(Bloomberg) -- It’s an accepted investing axiom that if you want to know what’s happening with energy stocks, check oil prices. That is, until now.

Since the start of the third quarter, West Texas Intermediate crude is down 15% from roughly $106 a barrel to around $90. Just last week it sank to almost $80. Meanwhile, the S&P 500 Energy Index has gone in the opposite direction, gaining 15% over that span, led by 32% surges by Devon Energy Corp. and ConocoPhillips. 

For the year, WTI is up 16% while the S&P energy index has surged 44%, making it by far the best performing sector in the stock market. 

So what gives with this divergence? Well, for the first time in a long time, it isn’t just about oil for energy stocks.

Gas Boom

“We’ve been struck by the resiliency from energy stocks, despite the weakness from crude,” Strategas Securities LLC partner and head of technical analysis Christopher Verrone wrote in a Tuesday note. Energy stocks’ ability to “disassociate from oil” shows investors see structural tailwinds outweighing “cyclical headwinds,” he wrote.

The tailwinds include bumper earnings reports for energy companies and skyrocketing natural gas prices as Russia threatens European countries with supply disruptions with the war in Ukraine continuing. Henry Hub natural gas prices surged another 6.6% on Wednesday and are up 63% in the third quarter despite limited LNG cargoes from the US as a result of a fire at the Freeport export terminal.

“The names that have done the best in that third quarter period are names that are exclusively tied to natural gas, like EQT,” Bloomberg Intelligence analyst Vincent Piazza said by phone. 

Indeed, Comstock Resources Inc., which derives 91% of its revenues from natural gas, has soared 66% in the third quarter and is the top performing stock in the SPDR S&P Oil & Gas Exploration & Production ETF, which is up 20% so far this quarter.

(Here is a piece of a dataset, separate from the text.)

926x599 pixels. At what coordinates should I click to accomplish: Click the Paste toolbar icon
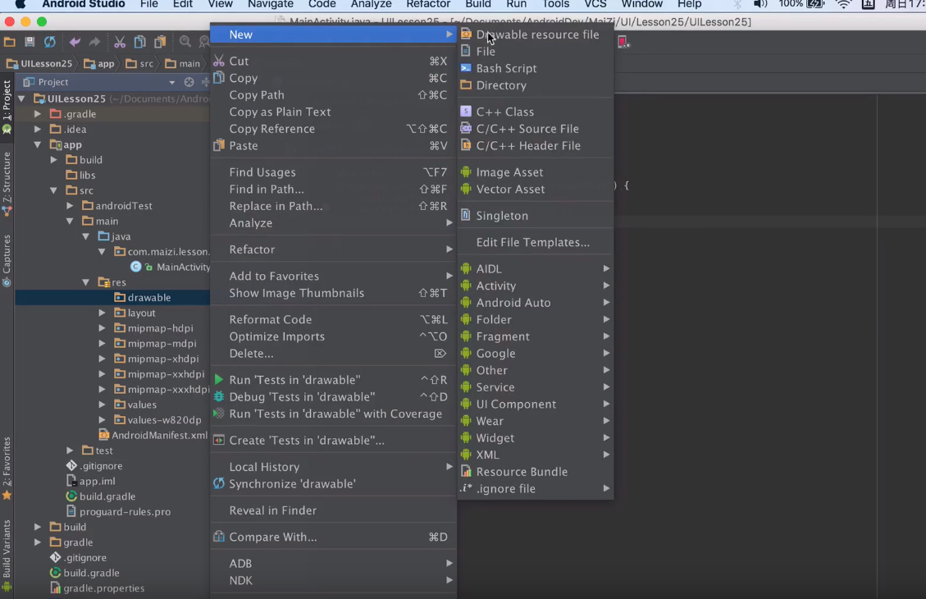158,42
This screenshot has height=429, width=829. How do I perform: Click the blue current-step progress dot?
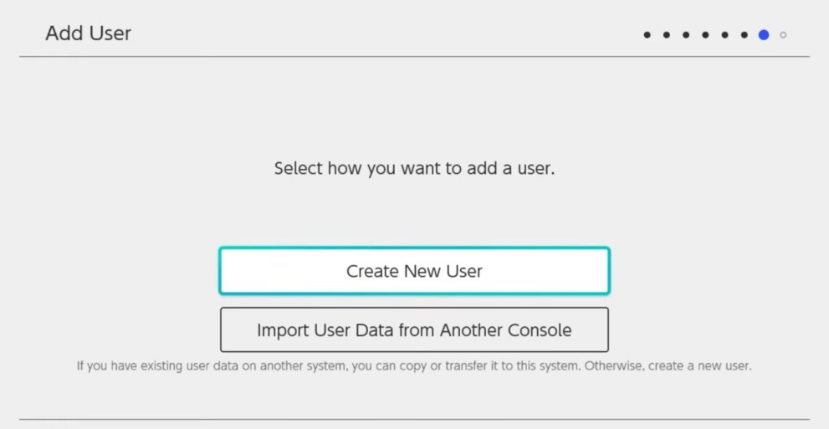(763, 35)
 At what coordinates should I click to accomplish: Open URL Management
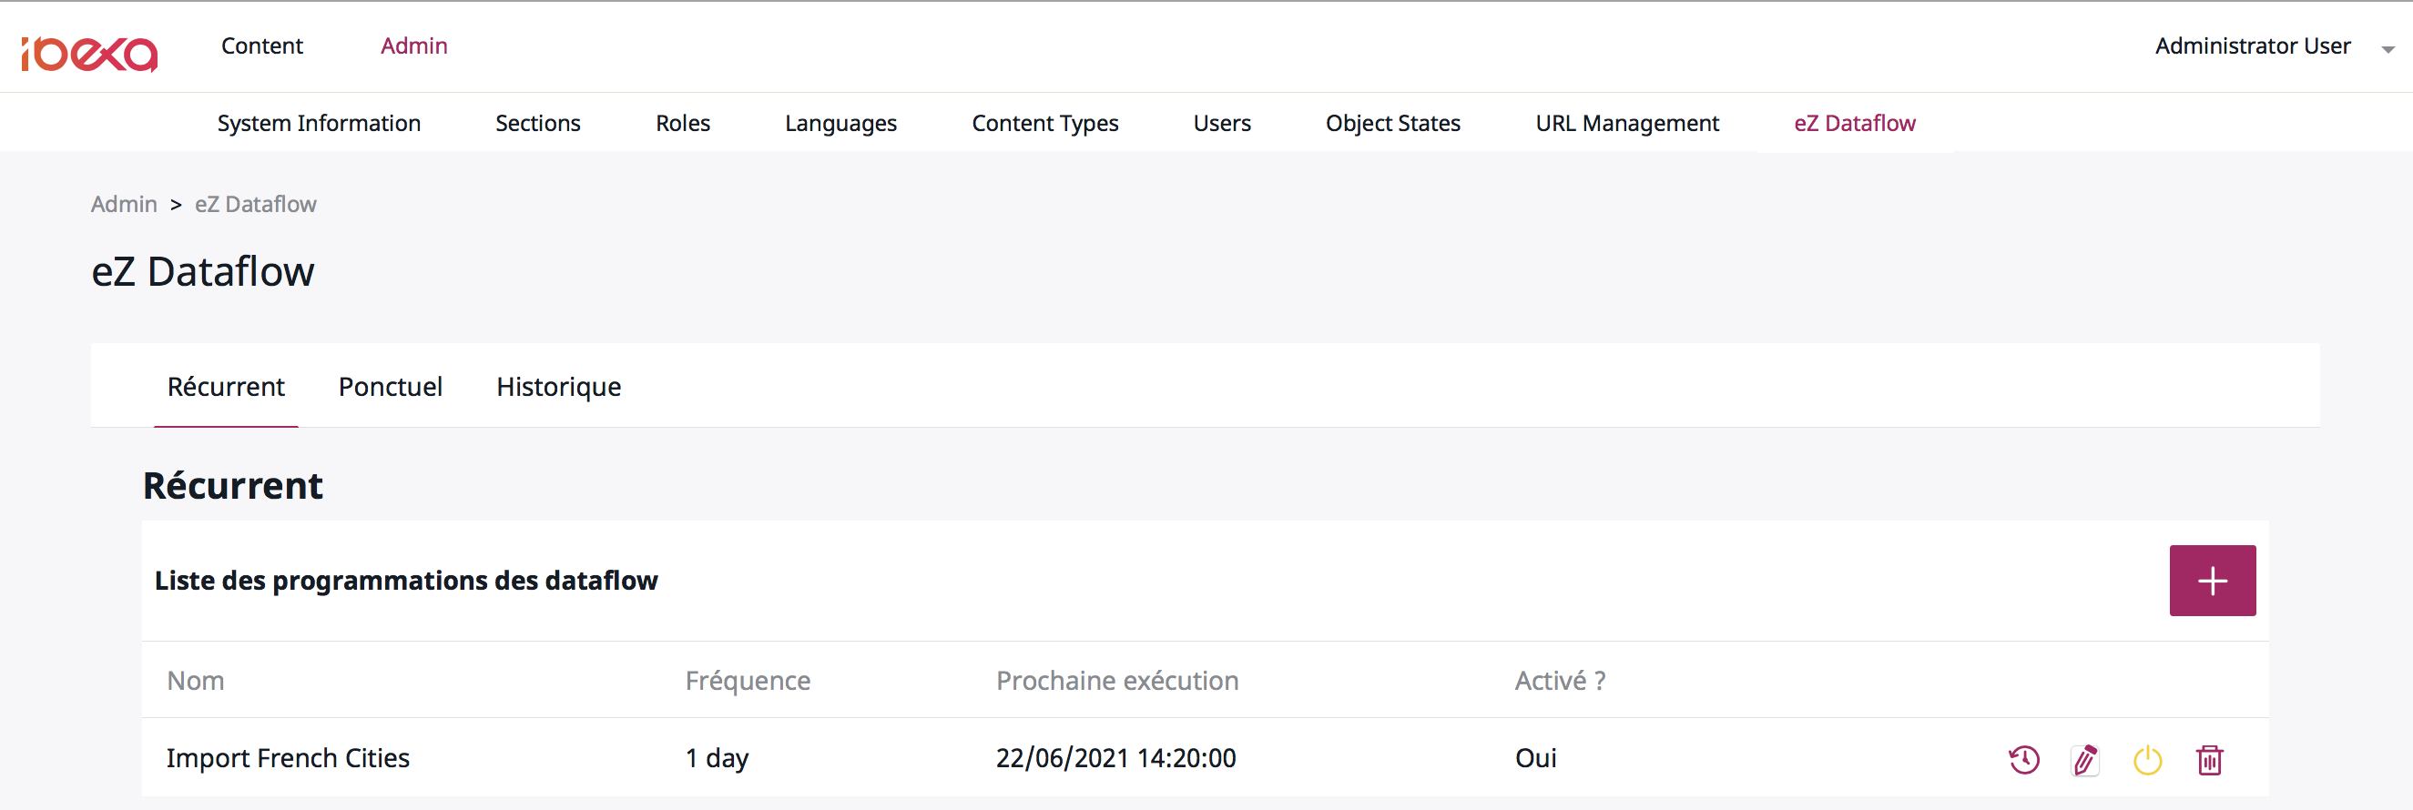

Other notable gainers include W&T Offshore Inc., up 60%, and gas-focused EQT Corp., which has gained 45%.

Dividends and Buybacks

Beyond natural gas, record second-quarter earnings in the middle of July led to super-sized and special dividends and share buybacks that helped propel the stocks. At the same time, companies resisted the urge to ramp up spending even when oil topped $110 -- setting the sector up to perform well when the price retreated.

In the past, oil and gas companies would outspend their cash flows to grow, but now they are focused on returning cash to shareholders, according to Siebert Williams Shank analyst Gabriele Sorbara said. “You can see how cheap these stocks are,” he said. “Some of them are trading at 8% or 9% dividend yields.”

Indeed, Cardinal Energy Ltd. jumped as much as 7.3% Tuesday even as other energy stocks tumbled because it hiked its monthly dividend 20%. 

The earnings bonanza in July also drove a new wave of buyers into the stocks. 

“Quant funds look very hard at your last quarter’s earnings and your last quarter’s cash flows and they use that as a key determinant of what things are worth,” MKM Partners analyst Leo Mariani said by phone. “All of the quant funds out there revalued these energy firms higher.”

As a result, investors remain confident in the stocks even as oil prices keep declining.

“We don’t need higher oil prices for energy stocks to outperform,” Canoe Financial partner and senior portfolio manager Rafi Tahmazian wrote in a note to clients this week. The industry “is extremely profitable at today’s commodity prices.”